→ **Problems to work on**:
- A) From the text about Dana Young, rewrite the paragraph beginning "Dana Young was an essential member" as a short bulleted list that keeps its main facts.
- B) List every person named in the opening line of the text about Dana Young that begins with "Featuring".
- C) Go on with the text about Dana Young, picking up right after its last sentence.

→ **Source extract**:
================

Featuring Brion Gysin, Charles Henri Ford, Ira Cohen, Ray Johnson,
David Rattray, Harold Norse, and the Bardo Matrix.

[top] A portrait of Dana Young in front of an altar of candles, Kathmandu (date and photographer unknown). [bottom] Detail of Dana Young cover for Ira Cohen’s Poem for La Malinche (Bardo Matrix, ca. 1974) and [right] Dana Young print of Ira Cohen, “The Master & the Owl,” (date unknown).


Dana Young (ca. 1948–1979)

Dana Young was an essential member of the Kathmandu psychedelic expatriate community of poets, musicians, artists, and spiritual seekers in the 1970s. His poetry and shamanic art blended Eastern spiritual imagery with American pop and consumer culture. He was an active member of the Bardo Matrix collective and is best known for his book Opium Elementals (Bardo Matrix, 1976) that features his beautiful woodblock prints along with two poems by Ira Cohen. He contributed to several other Bardo Matrix publications including Cohen’s Blue Oracle broadside (1975), the frontispiece to Paul Bowles’ Next to Nothing (1976), and Ira Cohen and Roberto Francisco Valenza’s Spirit Catcher! broadside (1976). His artwork also appears in publications such as Montana Gothic (1974) and Ins and Outs (1978). Dana designed the logo (included in the archive) for John Chick’s Rose Mushroom club located at the end of Jhochhen Tole, known as “Freak Street,” in Kathmandu. Most recently, one of Dana Young’s wood block prints was featured on the album cover of the recent release of Angus MacLise's Dreamweapon II.

================

→ **Data**:
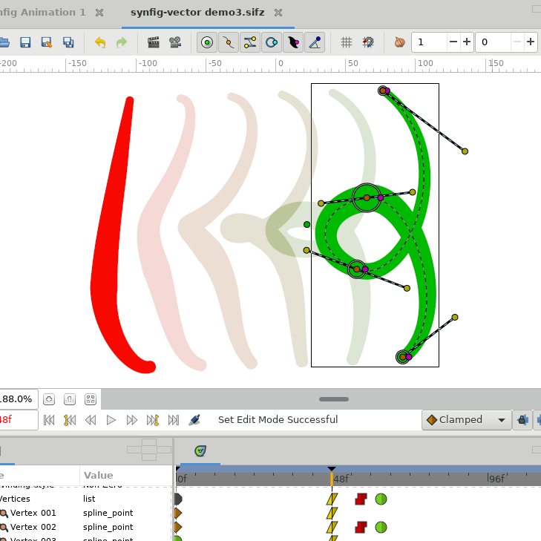Click the Save file icon
The image size is (541, 541).
click(25, 42)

================

→ **Answer list**:
- A)
- Key member of Kathmandu's 1970s psychedelic expatriate community of poets, musicians, artists, and spiritual seekers
- Poetry and shamanic art mixed Eastern spiritual imagery with American pop and consumer culture
- Active in the Bardo Matrix collective; best known for Opium Elementals (1976), with his woodblock prints and two Ira Cohen poems
- Other Bardo Matrix work: Cohen's Blue Oracle broadside (1975), the frontispiece to Paul Bowles' Next to Nothing (1976), and the Spirit Catcher! broadside by Cohen and Roberto Francisco Valenza (1976)
- Art also appeared in Montana Gothic (1974) and Ins and Outs (1978)
- Designed the logo for John Chick's Rose Mushroom club on "Freak Street" (Jhochhen Tole), Kathmandu
- A woodblock print of his is on the cover of the recent release of Angus MacLise's Dreamweapon II

- B) Brion Gysin, Charles Henri Ford, Ira Cohen, Ray Johnson, David Rattray, Harold Norse

- C)
Materials in the present collection comprise the archive of Dana Young supplemented with letters, photographs, and assorted items from the Ira Cohen archive via Richard Aaron, Am Here Books.


Selected Highlights from the Collection

click images to view larger (then use arrow keys to view all images as a gallery)


2-page letter typed by Harold Norse, annotated by Brion Gysin (at the Beat Hotel in Paris), and sent to Ira Cohen, March 18, 1963.

Harold Norse and Brion Gysin share their excitement and ideas about Ira Cohen’s proposed magazine, Gnaoua. They especially voice their concern about its title: “GENAOUA seems as a title hard to pronounce or spell after all it’s the name of a specific sect -- it’s the heavy black mammy deal drummed into people for ages -- a habit -- cut out the old habit is the message of cut-ups -- free us from words & images that condition us -- So Brion got out his whole library of books in search for new title. … Then, to be quite honest, we poured all of these volumes thru Harold’s eye in a twinkling. The title produced itself: AM HERE … . The I said: AM HERE.

Which is what the whole thing is about. All right. BRION THEN VISUALIZES THE COVER HE WILL MAKE. … AM HERE NO. 1  / with GENAOUA PORTFOLIO. He will give you Genaoua drawings & Cover as cut up: AM HERE / HAVING WONDER / FULL TIME / WISH YOU WERE / with little Moroccan dancing beansprout people saying AM HERE AM HERE AM HERE. ” Ira rejected Harold and Brion’s proposed title change, but according to Richard Aaron, proprietor of Am Here Books, the letter “provided the name AM HERE BOOKS with the silent chorus hopefully clear: ‘Having Wonder Full Time Wish You Were.’”


Brion Gysin, envelope and letter sent to Dana Young, March 15, 1976.

Brion Gysin writes to Dana Young from Paris: “At times I have thought of a trip to Kathmandu and Ira [Cohen] assures me I can score for anything there — even a funeral pyre.”


Brion Gysin, envelope and letter sent to Dana Young, October 12, 1976.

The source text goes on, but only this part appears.